=== Supplied material ===

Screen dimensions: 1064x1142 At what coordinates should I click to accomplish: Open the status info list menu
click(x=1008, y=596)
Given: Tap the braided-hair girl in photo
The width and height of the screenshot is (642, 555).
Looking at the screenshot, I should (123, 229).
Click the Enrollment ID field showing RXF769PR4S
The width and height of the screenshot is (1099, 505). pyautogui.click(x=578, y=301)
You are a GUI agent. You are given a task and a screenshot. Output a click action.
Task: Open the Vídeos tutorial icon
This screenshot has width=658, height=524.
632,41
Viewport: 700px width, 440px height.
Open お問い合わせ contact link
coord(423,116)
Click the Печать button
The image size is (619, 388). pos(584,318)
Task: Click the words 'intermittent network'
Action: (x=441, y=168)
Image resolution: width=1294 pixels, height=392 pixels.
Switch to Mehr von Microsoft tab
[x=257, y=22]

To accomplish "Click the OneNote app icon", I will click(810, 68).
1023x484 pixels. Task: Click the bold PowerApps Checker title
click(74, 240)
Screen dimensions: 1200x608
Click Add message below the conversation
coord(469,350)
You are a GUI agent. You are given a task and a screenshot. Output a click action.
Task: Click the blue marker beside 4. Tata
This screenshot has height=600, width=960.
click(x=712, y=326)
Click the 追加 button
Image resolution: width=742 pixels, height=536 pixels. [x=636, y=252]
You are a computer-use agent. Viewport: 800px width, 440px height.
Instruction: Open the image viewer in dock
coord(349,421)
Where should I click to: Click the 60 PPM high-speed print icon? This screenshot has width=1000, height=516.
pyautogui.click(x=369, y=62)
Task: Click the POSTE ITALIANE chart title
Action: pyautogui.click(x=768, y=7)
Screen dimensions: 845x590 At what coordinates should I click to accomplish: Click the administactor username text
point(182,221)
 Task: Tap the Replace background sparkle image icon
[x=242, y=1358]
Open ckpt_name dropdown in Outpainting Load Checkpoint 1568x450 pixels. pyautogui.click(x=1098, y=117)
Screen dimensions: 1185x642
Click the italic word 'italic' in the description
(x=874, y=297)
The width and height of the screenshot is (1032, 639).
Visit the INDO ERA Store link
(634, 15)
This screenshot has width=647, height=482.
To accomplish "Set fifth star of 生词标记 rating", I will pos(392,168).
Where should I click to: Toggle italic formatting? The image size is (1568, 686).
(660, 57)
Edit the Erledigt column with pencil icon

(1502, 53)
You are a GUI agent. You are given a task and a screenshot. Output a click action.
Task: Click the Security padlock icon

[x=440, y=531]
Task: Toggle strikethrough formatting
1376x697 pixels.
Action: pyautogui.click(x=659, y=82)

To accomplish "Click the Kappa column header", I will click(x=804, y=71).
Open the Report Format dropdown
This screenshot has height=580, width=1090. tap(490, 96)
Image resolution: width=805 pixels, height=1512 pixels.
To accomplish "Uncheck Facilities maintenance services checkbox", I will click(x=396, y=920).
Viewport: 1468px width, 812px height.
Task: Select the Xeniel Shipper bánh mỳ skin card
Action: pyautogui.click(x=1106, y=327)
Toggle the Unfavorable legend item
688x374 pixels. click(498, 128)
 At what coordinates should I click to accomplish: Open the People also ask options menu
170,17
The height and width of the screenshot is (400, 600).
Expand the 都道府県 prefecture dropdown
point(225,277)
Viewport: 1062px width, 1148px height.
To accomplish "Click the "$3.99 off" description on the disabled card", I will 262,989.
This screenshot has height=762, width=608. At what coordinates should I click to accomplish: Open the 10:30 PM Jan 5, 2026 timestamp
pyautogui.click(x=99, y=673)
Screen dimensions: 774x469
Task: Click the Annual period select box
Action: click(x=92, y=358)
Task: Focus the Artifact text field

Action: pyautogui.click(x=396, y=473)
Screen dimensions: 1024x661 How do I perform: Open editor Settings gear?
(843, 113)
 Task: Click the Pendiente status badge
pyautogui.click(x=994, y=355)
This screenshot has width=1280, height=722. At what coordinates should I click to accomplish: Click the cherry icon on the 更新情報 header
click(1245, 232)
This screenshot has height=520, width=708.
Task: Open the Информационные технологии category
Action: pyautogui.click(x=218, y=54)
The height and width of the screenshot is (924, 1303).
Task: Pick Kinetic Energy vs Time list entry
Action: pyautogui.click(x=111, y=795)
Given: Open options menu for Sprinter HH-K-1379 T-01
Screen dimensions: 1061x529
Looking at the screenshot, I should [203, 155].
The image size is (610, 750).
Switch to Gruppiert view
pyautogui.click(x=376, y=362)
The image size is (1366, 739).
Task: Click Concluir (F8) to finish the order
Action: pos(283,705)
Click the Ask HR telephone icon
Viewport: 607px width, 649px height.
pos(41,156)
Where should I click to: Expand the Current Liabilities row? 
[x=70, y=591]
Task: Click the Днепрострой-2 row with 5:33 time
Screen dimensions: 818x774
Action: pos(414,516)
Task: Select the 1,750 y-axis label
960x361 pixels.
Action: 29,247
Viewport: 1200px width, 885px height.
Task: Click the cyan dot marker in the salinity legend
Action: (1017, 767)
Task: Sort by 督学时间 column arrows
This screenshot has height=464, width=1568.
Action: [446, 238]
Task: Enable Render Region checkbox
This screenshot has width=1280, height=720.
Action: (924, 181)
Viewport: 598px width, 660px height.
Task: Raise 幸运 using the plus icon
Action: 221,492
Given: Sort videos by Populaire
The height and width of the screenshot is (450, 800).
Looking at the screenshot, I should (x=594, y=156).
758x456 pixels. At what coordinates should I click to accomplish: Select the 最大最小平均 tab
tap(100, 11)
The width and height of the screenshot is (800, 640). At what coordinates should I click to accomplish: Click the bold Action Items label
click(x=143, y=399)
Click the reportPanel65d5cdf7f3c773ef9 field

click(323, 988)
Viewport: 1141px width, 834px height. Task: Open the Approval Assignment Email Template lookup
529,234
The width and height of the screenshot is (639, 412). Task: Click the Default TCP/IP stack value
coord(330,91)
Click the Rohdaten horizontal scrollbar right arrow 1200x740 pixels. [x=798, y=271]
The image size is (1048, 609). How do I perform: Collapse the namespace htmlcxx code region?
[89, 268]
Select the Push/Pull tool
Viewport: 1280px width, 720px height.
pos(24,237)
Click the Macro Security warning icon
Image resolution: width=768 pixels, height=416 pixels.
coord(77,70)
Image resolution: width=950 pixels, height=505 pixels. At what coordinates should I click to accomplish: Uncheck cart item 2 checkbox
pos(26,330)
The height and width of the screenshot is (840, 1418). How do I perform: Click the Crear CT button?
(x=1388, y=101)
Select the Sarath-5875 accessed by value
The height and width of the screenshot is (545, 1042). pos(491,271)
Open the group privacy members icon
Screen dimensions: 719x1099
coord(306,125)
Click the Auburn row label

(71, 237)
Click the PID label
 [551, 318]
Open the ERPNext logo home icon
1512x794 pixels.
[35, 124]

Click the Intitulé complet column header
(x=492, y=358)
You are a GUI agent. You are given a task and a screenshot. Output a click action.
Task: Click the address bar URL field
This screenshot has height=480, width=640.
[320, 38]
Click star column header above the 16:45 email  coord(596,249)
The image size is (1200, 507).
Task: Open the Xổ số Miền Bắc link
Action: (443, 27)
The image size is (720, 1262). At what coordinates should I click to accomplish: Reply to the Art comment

===

# Your task
Having read the entries, output all of them verbatim.

# Exercise solution
Screen dimensions: 1064x1142 At what coordinates should I click to accomplish: Open the status info list menu
click(x=1008, y=596)
Given: Tap the braided-hair girl in photo
The width and height of the screenshot is (642, 555).
Looking at the screenshot, I should (123, 229).
Click the Enrollment ID field showing RXF769PR4S
The width and height of the screenshot is (1099, 505). pyautogui.click(x=578, y=301)
You are a GUI agent. You are given a task and a screenshot. Output a click action.
Task: Open the Vídeos tutorial icon
This screenshot has width=658, height=524.
632,41
Viewport: 700px width, 440px height.
Open お問い合わせ contact link
coord(423,116)
Click the Печать button
The image size is (619, 388). pos(584,318)
Task: Click the words 'intermittent network'
Action: (x=441, y=168)
Image resolution: width=1294 pixels, height=392 pixels.
Switch to Mehr von Microsoft tab
[x=257, y=22]

To accomplish "Click the OneNote app icon", I will click(810, 68).
1023x484 pixels. Task: Click the bold PowerApps Checker title
click(74, 240)
Screen dimensions: 1200x608
Click Add message below the conversation
coord(469,350)
You are a GUI agent. You are given a task and a screenshot. Output a click action.
Task: Click the blue marker beside 4. Tata
This screenshot has height=600, width=960.
click(x=712, y=326)
Click the 追加 button
Image resolution: width=742 pixels, height=536 pixels. [x=636, y=252]
You are a computer-use agent. Viewport: 800px width, 440px height.
Instruction: Open the image viewer in dock
coord(349,421)
Where should I click to: Click the 60 PPM high-speed print icon? This screenshot has width=1000, height=516.
pyautogui.click(x=369, y=62)
Task: Click the POSTE ITALIANE chart title
Action: pyautogui.click(x=768, y=7)
Screen dimensions: 845x590 At what coordinates should I click to accomplish: Click the administactor username text
point(182,221)
 Task: Tap the Replace background sparkle image icon
[x=242, y=1358]
Open ckpt_name dropdown in Outpainting Load Checkpoint 1568x450 pixels. pyautogui.click(x=1098, y=117)
Screen dimensions: 1185x642
Click the italic word 'italic' in the description
(x=874, y=297)
The width and height of the screenshot is (1032, 639).
Visit the INDO ERA Store link
(634, 15)
This screenshot has width=647, height=482.
To accomplish "Set fifth star of 生词标记 rating", I will pos(392,168).
Where should I click to: Toggle italic formatting? The image size is (1568, 686).
(660, 57)
Edit the Erledigt column with pencil icon

(1502, 53)
You are a GUI agent. You are given a task and a screenshot. Output a click action.
Task: Click the Security padlock icon

[x=440, y=531]
Task: Toggle strikethrough formatting
1376x697 pixels.
Action: pyautogui.click(x=659, y=82)

To accomplish "Click the Kappa column header", I will click(x=804, y=71).
Open the Report Format dropdown
This screenshot has height=580, width=1090. tap(490, 96)
Image resolution: width=805 pixels, height=1512 pixels.
To accomplish "Uncheck Facilities maintenance services checkbox", I will click(x=396, y=920).
Viewport: 1468px width, 812px height.
Task: Select the Xeniel Shipper bánh mỳ skin card
Action: pyautogui.click(x=1106, y=327)
Toggle the Unfavorable legend item
688x374 pixels. click(498, 128)
 At what coordinates should I click to accomplish: Open the People also ask options menu
170,17
The height and width of the screenshot is (400, 600).
Expand the 都道府県 prefecture dropdown
point(225,277)
Viewport: 1062px width, 1148px height.
To accomplish "Click the "$3.99 off" description on the disabled card", I will 262,989.
This screenshot has height=762, width=608. At what coordinates should I click to accomplish: Open the 10:30 PM Jan 5, 2026 timestamp
pyautogui.click(x=99, y=673)
Screen dimensions: 774x469
Task: Click the Annual period select box
Action: click(x=92, y=358)
Task: Focus the Artifact text field

Action: pyautogui.click(x=396, y=473)
Screen dimensions: 1024x661 How do I perform: Open editor Settings gear?
(843, 113)
 Task: Click the Pendiente status badge
pyautogui.click(x=994, y=355)
This screenshot has width=1280, height=722. At what coordinates should I click to accomplish: Click the cherry icon on the 更新情報 header
click(1245, 232)
This screenshot has height=520, width=708.
Task: Open the Информационные технологии category
Action: pyautogui.click(x=218, y=54)
The height and width of the screenshot is (924, 1303).
Task: Pick Kinetic Energy vs Time list entry
Action: pyautogui.click(x=111, y=795)
Given: Open options menu for Sprinter HH-K-1379 T-01
Screen dimensions: 1061x529
Looking at the screenshot, I should [203, 155].
The image size is (610, 750).
Switch to Gruppiert view
pyautogui.click(x=376, y=362)
The image size is (1366, 739).
Task: Click Concluir (F8) to finish the order
Action: pos(283,705)
Click the Ask HR telephone icon
Viewport: 607px width, 649px height.
pos(41,156)
Where should I click to: Expand the Current Liabilities row? 
[x=70, y=591]
Task: Click the Днепрострой-2 row with 5:33 time
Screen dimensions: 818x774
Action: pos(414,516)
Task: Select the 1,750 y-axis label
960x361 pixels.
Action: 29,247
Viewport: 1200px width, 885px height.
Task: Click the cyan dot marker in the salinity legend
Action: (1017, 767)
Task: Sort by 督学时间 column arrows
This screenshot has height=464, width=1568.
Action: [446, 238]
Task: Enable Render Region checkbox
This screenshot has width=1280, height=720.
Action: (924, 181)
Viewport: 598px width, 660px height.
Task: Raise 幸运 using the plus icon
Action: 221,492
Given: Sort videos by Populaire
The height and width of the screenshot is (450, 800).
Looking at the screenshot, I should (x=594, y=156).
758x456 pixels. At what coordinates should I click to accomplish: Select the 最大最小平均 tab
tap(100, 11)
The width and height of the screenshot is (800, 640). At what coordinates should I click to accomplish: Click the bold Action Items label
click(x=143, y=399)
Click the reportPanel65d5cdf7f3c773ef9 field

click(323, 988)
Viewport: 1141px width, 834px height. Task: Open the Approval Assignment Email Template lookup
529,234
The width and height of the screenshot is (639, 412). Task: Click the Default TCP/IP stack value
coord(330,91)
Click the Rohdaten horizontal scrollbar right arrow 1200x740 pixels. [x=798, y=271]
The image size is (1048, 609). How do I perform: Collapse the namespace htmlcxx code region?
[89, 268]
Select the Push/Pull tool
Viewport: 1280px width, 720px height.
pos(24,237)
Click the Macro Security warning icon
Image resolution: width=768 pixels, height=416 pixels.
coord(77,70)
Image resolution: width=950 pixels, height=505 pixels. At what coordinates should I click to accomplish: Uncheck cart item 2 checkbox
pos(26,330)
The height and width of the screenshot is (840, 1418). How do I perform: Click the Crear CT button?
(x=1388, y=101)
Select the Sarath-5875 accessed by value
The height and width of the screenshot is (545, 1042). pos(491,271)
Open the group privacy members icon
Screen dimensions: 719x1099
coord(306,125)
Click the Auburn row label

(71, 237)
Click the PID label
 [551, 318]
Open the ERPNext logo home icon
1512x794 pixels.
[35, 124]

Click the Intitulé complet column header
(x=492, y=358)
You are a GUI agent. You are given a task and a screenshot. Output a click action.
Task: Click the address bar URL field
This screenshot has height=480, width=640.
[320, 38]
Click star column header above the 16:45 email  coord(596,249)
The image size is (1200, 507).
Task: Open the Xổ số Miền Bắc link
Action: (443, 27)
The image size is (720, 1262). At what coordinates should I click to accomplish: Reply to the Art comment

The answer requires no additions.